> [MATERIAL FOR THIS EXERCISE]:
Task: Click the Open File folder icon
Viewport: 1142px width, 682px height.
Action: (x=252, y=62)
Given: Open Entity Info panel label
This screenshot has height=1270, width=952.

--

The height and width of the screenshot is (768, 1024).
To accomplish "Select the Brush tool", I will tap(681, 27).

> [OBJECTIVE]:
Find each line in the data above that contains the word "height" and copy those lines out in full.

> [REPLY TO THE TASK]:
Viewport: 1142px width, 682px height.
This screenshot has height=1270, width=952.
The height and width of the screenshot is (768, 1024).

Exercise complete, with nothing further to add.